The chart below shows that The North Face dollar share in the sporting goods channel is on a downtrend – hitting parity with year-ago levels after 12 months of impressive share gains. Average price point (a proxy for retailer discounting activity) is flattish to down slightly. Conversely, we’re seeing both average price and dollar market share pick up for Columbia. Note that Columbia’s 20% share of the category in this channel is dwarfed by TNF’s 65%.
I usually don’t get too bent out of shape about this data, but there a couple of things I’d point out. 1) I track the real trends on a trailing 3 week basis, and this is the 3rd week in a row we’re seeing such gains for COLM. I think we can say that this is more than a simple blip. 2) I’ve warmed to COLM in a more meaningful way over the past six months, largely due to the increased investment spending it is allocating to its core content. COLM has been a share loser for a long time – bc it has not invested enough. This share gain is probably not an accident.

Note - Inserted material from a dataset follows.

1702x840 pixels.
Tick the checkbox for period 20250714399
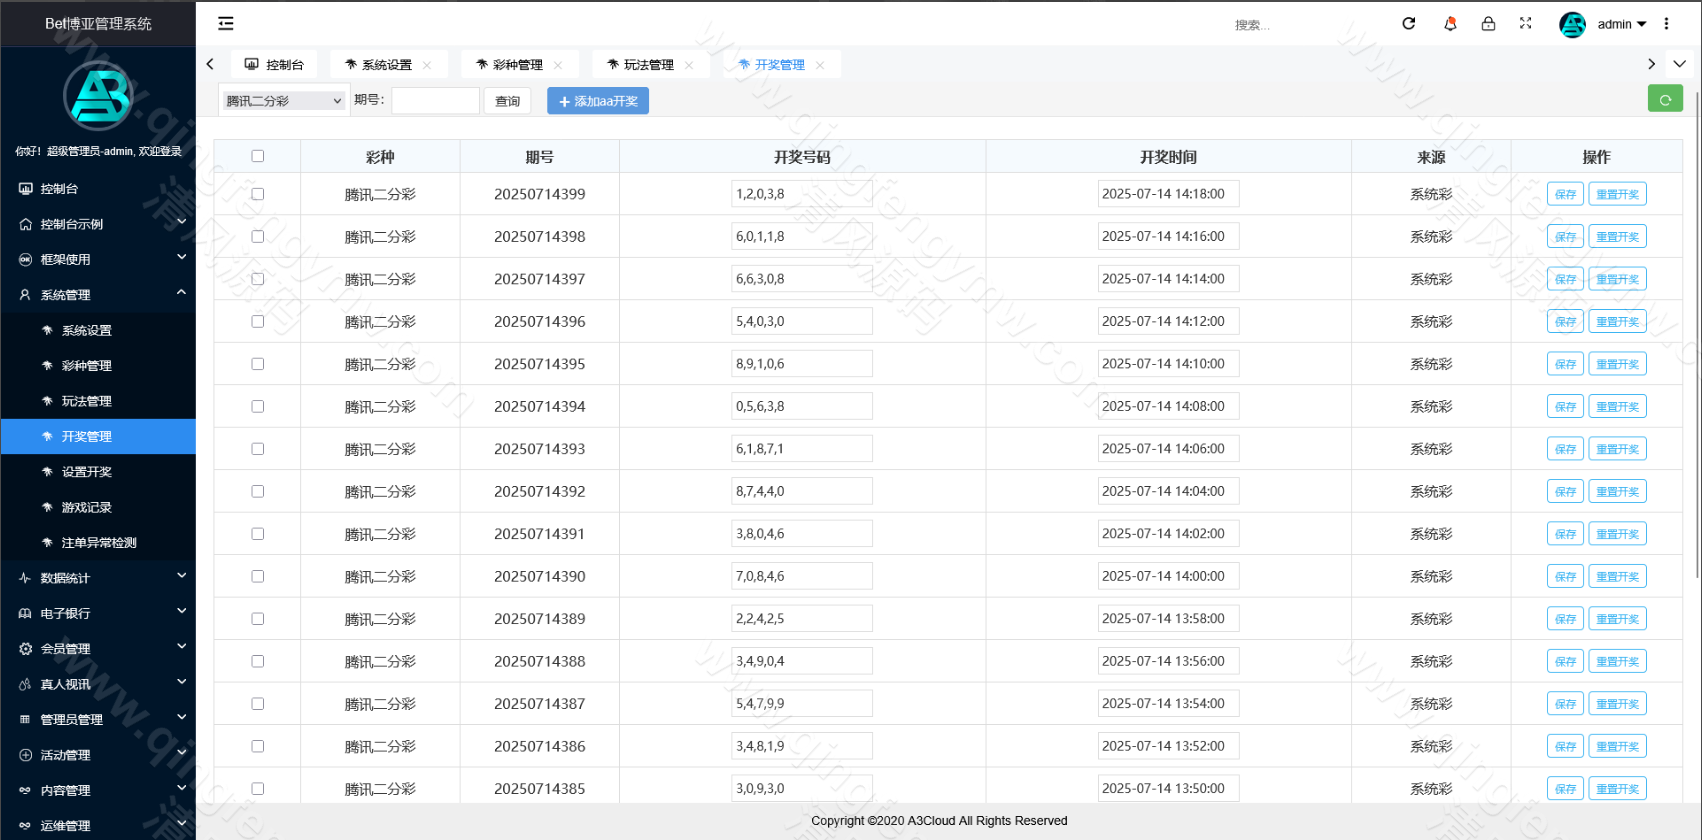point(258,194)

As it relates to TNF – it is important to note that the Brand is incrementally growing in its own retail stores. As such, more marginal distribution channels (some of which are in the sample analyzed) are likely seeing smaller allocations. That’s smart from where I am sitting. But that said, I’m not sold yet on TNF’s retail strategy. The company has not proven that it ‘gets retail.’ It’s easy to make money in a store when a brand is hot. But when a brand is cooling, that’s where being a good retailer makes a difference, and is where I think VFC will expose its weakness.